English
For a finite index set I and a family of balanced sets U_i, the gauge on the indexed product I·π U equals the supremum over i in I of the gauges on U_i evaluated at x_i.
Русский
Для конечного множества индексов I и семейства сбалансированных множеств U_i верно: egauge 𝕜 (I.π U) x = ⨆_{i∈I} egauge 𝕜 (U_i) (x_i).
LaTeX
$$$\\forall I, U, x:\\; egauge_{\\mathbb{k}}(I.\\pi U, x) = \\big(\\bigsqcup_{i\\in I} egauge_{\\mathbb{k}}(U_i)(x_i)\\big) = \\sup_{i\\in I} egauge_{\\mathbb{k}}(U_i)(x_i).$$$
Lean4
/-- The extended gauge of a point `x` in an indexed product
with respect to a product of finitely many balanced sets `U i`, `i ∈ I`,
(and the whole spaces for the other indices)

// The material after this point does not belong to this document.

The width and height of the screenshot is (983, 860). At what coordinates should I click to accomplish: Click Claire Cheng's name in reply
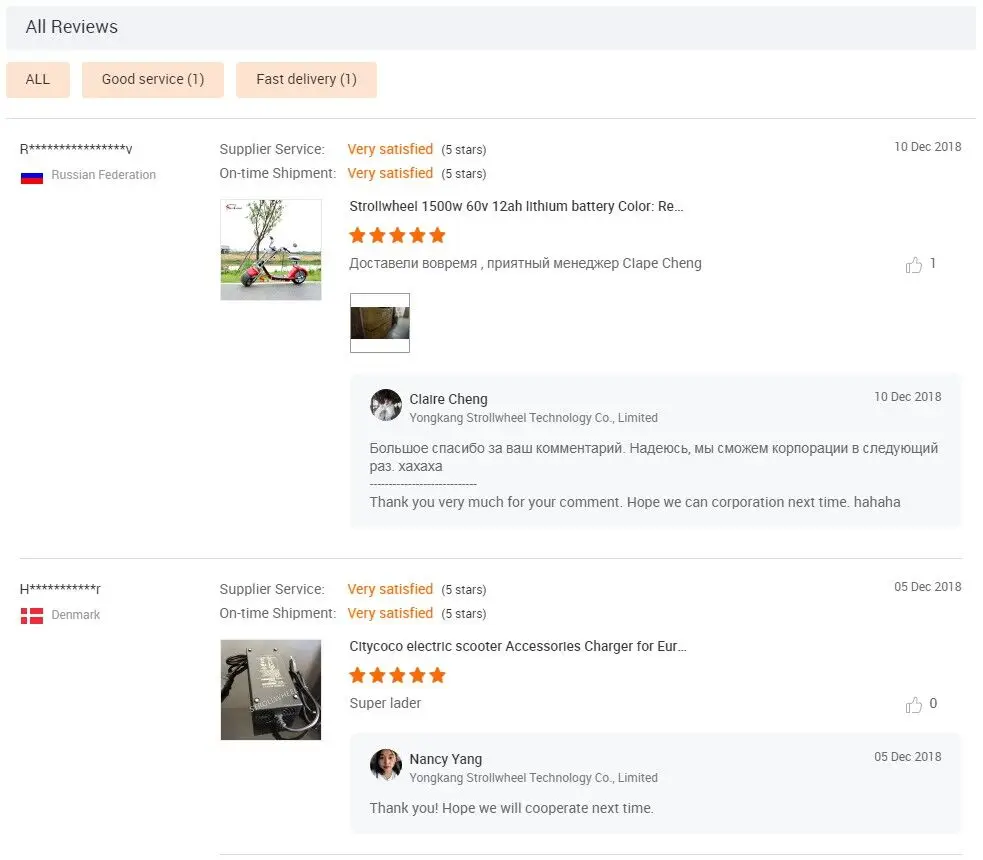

is the supremum of the extended gauges of the components of `x`
with respect to the corresponding balanced set.
This version assumes the following technical condition:
- either `I` is the universal set;
- or one of `x i`, `i ∈ I`, is nonzero;
- or `𝕜` is nontrivially normed.
-/
theorem egauge_pi' {I : Set ι} (hI : I.Finite) {U : ∀ i, Set (E i)} (hU : ∀ i ∈ I, Balanced 𝕜 (U i)) (x : ∀ i, E i)
(hI₀ : I = univ ∨ (∃ i ∈ I, x i ≠ 0) ∨ (𝓝[≠] (0 : 𝕜)).NeBot) :
egauge 𝕜 (I.pi U) x = ⨆ i ∈ I, egauge 𝕜 (U i) (x i) :=
by
refine le_antisymm ?_ (iSup₂_le fun i hi ↦ le_egauge_pi hi _ _)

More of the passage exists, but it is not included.